There are several ways to create co-occurrence data for chord diagrams.

From DataFrames

The most common approach is to use a DataFrame where each row represents an observation:

df = DataFrame(
    Group1 = ["A", "A", "B", "B", "C"],
    Group2 = ["X", "Y", "X", "Y", "X"],
    Group3 = ["1", "1", "2", "2", "1"]
)

cooc = cooccurrence_matrix(df, [:Group1, :Group2, :Group3])

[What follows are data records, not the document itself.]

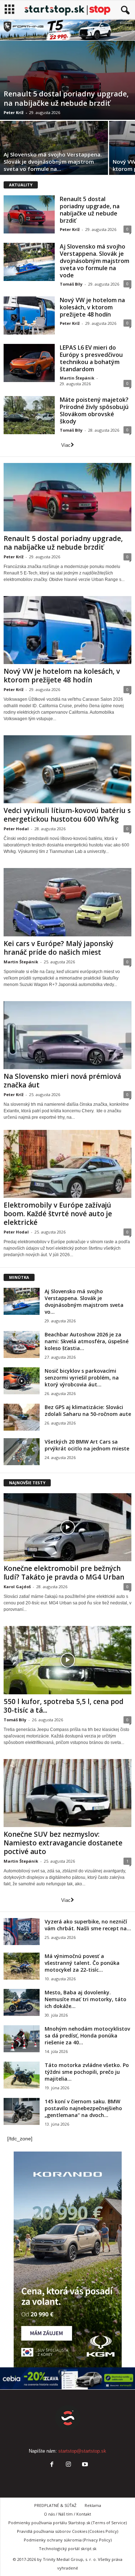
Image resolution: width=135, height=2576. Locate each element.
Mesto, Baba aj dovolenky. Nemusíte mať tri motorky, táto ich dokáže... (85, 1999)
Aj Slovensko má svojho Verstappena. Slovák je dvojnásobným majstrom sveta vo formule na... (53, 161)
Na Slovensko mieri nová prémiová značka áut (62, 1081)
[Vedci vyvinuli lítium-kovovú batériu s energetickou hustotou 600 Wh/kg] (67, 769)
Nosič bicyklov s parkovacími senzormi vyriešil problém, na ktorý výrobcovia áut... (82, 1377)
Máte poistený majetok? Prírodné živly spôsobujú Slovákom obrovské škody (94, 410)
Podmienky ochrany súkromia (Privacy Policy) (68, 2540)
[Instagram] (68, 2465)
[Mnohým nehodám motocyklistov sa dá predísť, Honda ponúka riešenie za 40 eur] (22, 2038)
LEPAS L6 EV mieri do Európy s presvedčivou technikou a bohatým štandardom (91, 358)
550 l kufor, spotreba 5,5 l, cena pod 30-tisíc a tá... (63, 1706)
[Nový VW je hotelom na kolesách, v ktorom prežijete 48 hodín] (29, 315)
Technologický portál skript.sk (67, 2548)
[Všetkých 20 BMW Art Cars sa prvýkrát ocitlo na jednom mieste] (22, 1451)
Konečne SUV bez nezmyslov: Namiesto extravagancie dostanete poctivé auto (63, 1843)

The function automatically:

  • Extracts unique labels from each column
  • Groups labels by their source column
  • Counts co-occurrences between labels from different groups
  • Creates a symmetric co-occurrence matrix

From Raw Matrices

For more control, create a CoOccurrenceMatrix directly:

matrix = [10 5 2; 5 8 3; 2 3 6]
labels = ["A", "B", "C"]
groups = [
    GroupInfo{String}(:Group1, ["A", "B"], 1:2),
    GroupInfo{String}(:Group2, ["C"], 3:3)
]

cooc = CoOccurrenceMatrix(matrix, labels, groups)

Handling Missing Values

Missing values are automatically skipped:

df = DataFrame(
    A = ["a1", missing, "a2"],
    B = ["b1", "b1", missing]
)
cooc = cooccurrence_matrix(df, [:A, :B])  # Handles missing gracefully

Normalization and combined data

Convert counts to frequencies (matrix sums to 1):

cooc = cooccurrence_matrix(df, [:V, :D, :J])
cooc_norm = normalize(cooc)  # returns NormalizedCoOccurrenceMatrix

To combine multiple matrices (e.g. one per donor/sample), use mean_normalized(coocs): each matrix is normalized by its own total sum and the element-wise mean is taken. When label sets differ across matrices, they are aligned to the union of all labels (missing entries as zero). Same group structure (group names and order) is required.

coocs = [cooccurrence_matrix(df_i, cols) for df_i in list_of_dfs]
combined = mean_normalized(coocs)
chordplot(combined; min_ribbon_value=0.001)

Both CoOccurrenceMatrix (counts) and NormalizedCoOccurrenceMatrix (frequencies) work with chordplot, compute_layout, and the rest of the API.